• **Short task 1**:
In the excerpt on the reputation mechanism, translate the sentence "Participants choose partners according to the reputation value." into Spanish.
• **Short task 2**:
According to the excerpt on the reputation mechanism, when is the reputation value of participants updated?
• **Short task 3**:
Write a continuation of the excerpt on the reputation mechanism, beginning after its last sentence.

• **Excerpt**:
Obviously, under the condition that all participants are rational, the order of benefits is \(a>b>c>d\).

Reputation mechanism

In this scheme, the evaluation function of reputation mechanism is added. Participants choose partners according to the reputation value. We control the reputation value from multiple aspects. The reputation value of participants is updated after each reconstruction, so that participants can choose partners according to the reputation value before the next reconstruction.

Before each round of reconstruction, there will be a stage of reputation value update. Participants will choose partners according to the level of reputation value, according to the reputation value formula \(X_{i,k} = A_{i,k} + B_{i,k} + C_{i,k}\) [43], we can consider the historical reputation value of participant i, the participation degree of historical reconstruction, and the factors of evaluating the increase and decrease of participant \(i's\) reputation value. Because in [43] considers the degree of time decay. However, in this scheme, the reputation value of participants will be reduced as long as they take dishonest actions, and the impact is not affected by the distance of time, we evaluate the reputation value from three aspect [44]. Therefore, the new credit mechanism evaluation function is designed as follows.

• **Source material**:
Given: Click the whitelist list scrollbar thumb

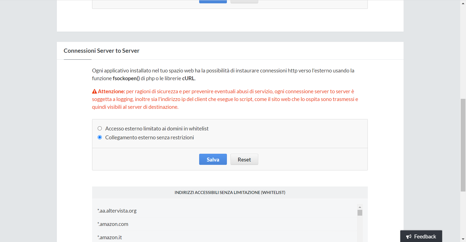Looking at the screenshot, I should pyautogui.click(x=360, y=213).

• **Reply 1**:
Los participantes eligen a sus socios según el valor de reputación.

• **Reply 2**:
It is updated after each reconstruction.

• **Reply 3**:
$$\begin{aligned} V_{i,k} = V_{i,k-1} +Y_{i,k} + C_{i,k} \end{aligned}$$

Where \(V_{i,k-1}\) is the reputation value of participant i in the previous round, \(Y_{i,k}\) is the influence degree of historical behavior, \(C_{i,k}\) is the historical reconstruction participation of participants.

The influence degree of historical behavior:

$$\begin{aligned} Y_{i,k} = \left\{ \begin{array}{ll} \sum _{k=1}^r e^{-V_{i,k-1}}&{} T_{in} = 1 \\ 0 &{} T_{in} = 0 \\ \sum _{k=1}^r e^{-\frac{V_{i,k-1}^2}{2}} - 1 &{} T_{in} = -1 \end{array}\right. \end{aligned}$$

Where r is the number of rounds of reconstruction. \(T_{in}\) is the refactoring behavior \(T_n\) that identifies participant i, The value of n is an evaluation method for participants to participate in reconstruction, which can be expressed as:

$$\begin{aligned} T_n= \left\{ \begin{array}{ll} 1 &{} honest \\ 0 &{} not\ participant \\ -1 &{} dishonest \end{array}\right. \end{aligned}$$

where \(e^{-V_{i,k-1}}\) is when the participants participate in the reconstruction honestly to increase the reputation value, but the increase speed will gradually slow down to prevent the participants’ reputation value from expanding indefinitely. \(e^{-\frac{V_{i,k-1}^2}{2}}\) is a normal distribution function, which is used to reduce the reputation value of participants when they make dishonest behaviors in the reconstruction process. Due to the curve of normal distribution, when the reputation value of participants is high, the greater the punishment they will receive for dishonest behaviors, and the more the credit value will be deducted.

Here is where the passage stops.